With enrollment in the Medicare Advantage (MA) program continuing to rise and nearly 50% of all Medicare eligible beneficiaries participating in an MA product, now is the time to evaluate the program’s benefits and possible unintended consequences.
A recent study by Landon et al., published in the Journal of the American Medical Association, compared the two programs concerning 30-day mortality among patients with Acute Myocardial Infarction. And their finding is compelling. They evaluated the different outcomes that occurred based on insurance plan design. Interestingly, they discovered that over ten years, the rates of 30-day mortality between the programs were the same at the end of the ten years.
These results are significant since the MA patients’ treatment occurred less resource-intensively, with a lower likelihood of being admitted to the intensive care unit, fewer hospital transfers, and a higher probability of being discharged home than to a post-acute care facility. The nature of this retrospective study leads to more questions but knowing that the mortality rates were the same is significant.

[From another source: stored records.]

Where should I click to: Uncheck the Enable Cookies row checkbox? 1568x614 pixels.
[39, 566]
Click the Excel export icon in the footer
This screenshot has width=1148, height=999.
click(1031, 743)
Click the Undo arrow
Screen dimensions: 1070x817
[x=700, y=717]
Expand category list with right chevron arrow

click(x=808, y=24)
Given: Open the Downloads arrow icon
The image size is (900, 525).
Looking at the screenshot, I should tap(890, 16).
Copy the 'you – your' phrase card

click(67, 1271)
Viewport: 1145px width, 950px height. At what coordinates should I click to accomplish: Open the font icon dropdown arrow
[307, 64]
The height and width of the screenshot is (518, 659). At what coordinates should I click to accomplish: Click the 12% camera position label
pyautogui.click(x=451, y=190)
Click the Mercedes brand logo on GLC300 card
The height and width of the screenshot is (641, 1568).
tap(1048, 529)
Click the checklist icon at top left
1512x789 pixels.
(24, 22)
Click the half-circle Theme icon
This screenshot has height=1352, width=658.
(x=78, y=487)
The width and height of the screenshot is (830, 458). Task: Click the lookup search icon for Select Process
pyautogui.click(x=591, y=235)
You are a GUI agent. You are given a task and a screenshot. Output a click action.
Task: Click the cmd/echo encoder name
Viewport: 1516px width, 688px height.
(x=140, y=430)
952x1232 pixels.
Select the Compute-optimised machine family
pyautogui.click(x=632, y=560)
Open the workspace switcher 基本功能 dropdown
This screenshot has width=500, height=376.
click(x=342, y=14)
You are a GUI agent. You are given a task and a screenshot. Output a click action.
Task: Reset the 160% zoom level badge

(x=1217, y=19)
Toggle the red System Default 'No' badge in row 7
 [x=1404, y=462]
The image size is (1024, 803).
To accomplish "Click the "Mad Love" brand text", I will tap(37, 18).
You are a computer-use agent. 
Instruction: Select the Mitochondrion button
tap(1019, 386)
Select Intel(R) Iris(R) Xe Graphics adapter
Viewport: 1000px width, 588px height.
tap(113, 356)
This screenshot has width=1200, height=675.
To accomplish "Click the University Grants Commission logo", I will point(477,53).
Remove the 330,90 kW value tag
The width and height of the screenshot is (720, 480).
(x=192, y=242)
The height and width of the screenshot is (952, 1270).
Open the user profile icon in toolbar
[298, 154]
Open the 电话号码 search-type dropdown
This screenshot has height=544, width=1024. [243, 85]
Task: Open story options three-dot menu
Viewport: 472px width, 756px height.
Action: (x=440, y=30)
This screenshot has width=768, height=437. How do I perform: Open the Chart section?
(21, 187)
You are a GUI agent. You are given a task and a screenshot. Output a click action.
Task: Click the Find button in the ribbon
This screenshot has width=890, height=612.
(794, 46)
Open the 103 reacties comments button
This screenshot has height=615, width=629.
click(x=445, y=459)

One of the benefits of this information is helping to identify not only what is beneficial, but also what types of services aren’t? We also need to continuously evaluate the impact of care to determine what is clinically most beneficial and the implications on cost. Cost is an essential component in the context of a fixed amount of spending that can occur without causing other issues within the financial health of our society.
Interestingly, though the quality of care is seemingly equal between the two groups, the level of services was different. In this case, how are these savings passed through to the payers, the tax-paying citizens? For our learnings to be genuinely beneficial for the overall financial and clinical health of all, we must find ways to decrease costs while simultaneously improving care in a manner that the average citizen feels. Otherwise, we merely move the dollars around without impacting the Medicare Trust Fund.
The good news, however is that MA is a model that delivers services that consumers desire, resulting in similar quality outcomes in a manner that utilizes fewer services. Now we need to identify ways these factors translate into a lower cost for those saddled with the payments as we witness the total cost of care decrease for the MA beneficiaries. If it becomes less expensive for the individual member but the cost increases for the program overall, we must run the math to see if this distribution of costs is better or worse from a financial perspective.
Understanding the complexity of both cost and care and the relationships between them is paramount for us on our continued journey of healthcare reform.